Likely based on these findings, the CHMP concluded that “the study had important limitations which meant that the effectiveness of [quizartinib] could not be sufficiently demonstrated.”
“Therefore, the Agency’s opinion was that the benefits of [quizartinib] did not outweigh its risks,” the EMA said.
Daiichi Sankyo is now conducting another Phase 3 trial, called QuANTUM-First (NCT02668653). This study will evaluate quizartinib versus a placebo, given along with standard induction and consolidation chemotherapy, followed by a continuation therapy, to patients with newly diagnosed FLT3-ITD AML.
“Despite this setback, we continue to believe in the potential benefit of quizartinib for patients with FLT3-ITD AML and we look forward to the results of the global, pivotal phase 3 QuANTUM-First study evaluating quizartinib in combination with chemotherapy for patients with newly-diagnosed FLT3-ITD AML,” Yver said.
“We remain committed to bringing quizartinib forward as a potential treatment option for this aggressive and difficult-to-treat subtype of AML in the U.S., Europe and other parts of the world,” said Yver.
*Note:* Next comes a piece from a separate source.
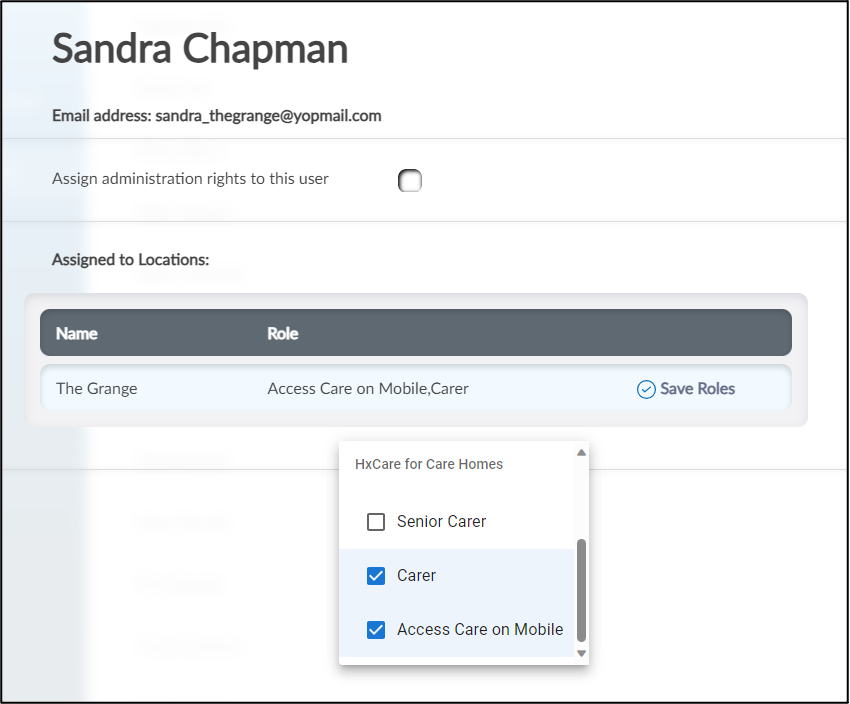This screenshot has width=850, height=704.
Task: Pick the Access Care on Mobile option label
Action: pyautogui.click(x=480, y=630)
Additional studies include a Phase 1 clinical trial (NCT03552029) assessing quizartinib in combination with milademetan. That trial is ongoing at nine clinical sites in the U.S., and is recruiting 156 participants with FLT3-ITD AML who are relapsed or refractory, or newly diagnosed and unfit for intensive chemotherapy.
Quizartinib was recently approved in Japan under the brand name Vanflyta for the treatment of relapsed or refractory FLT3-ITD AML.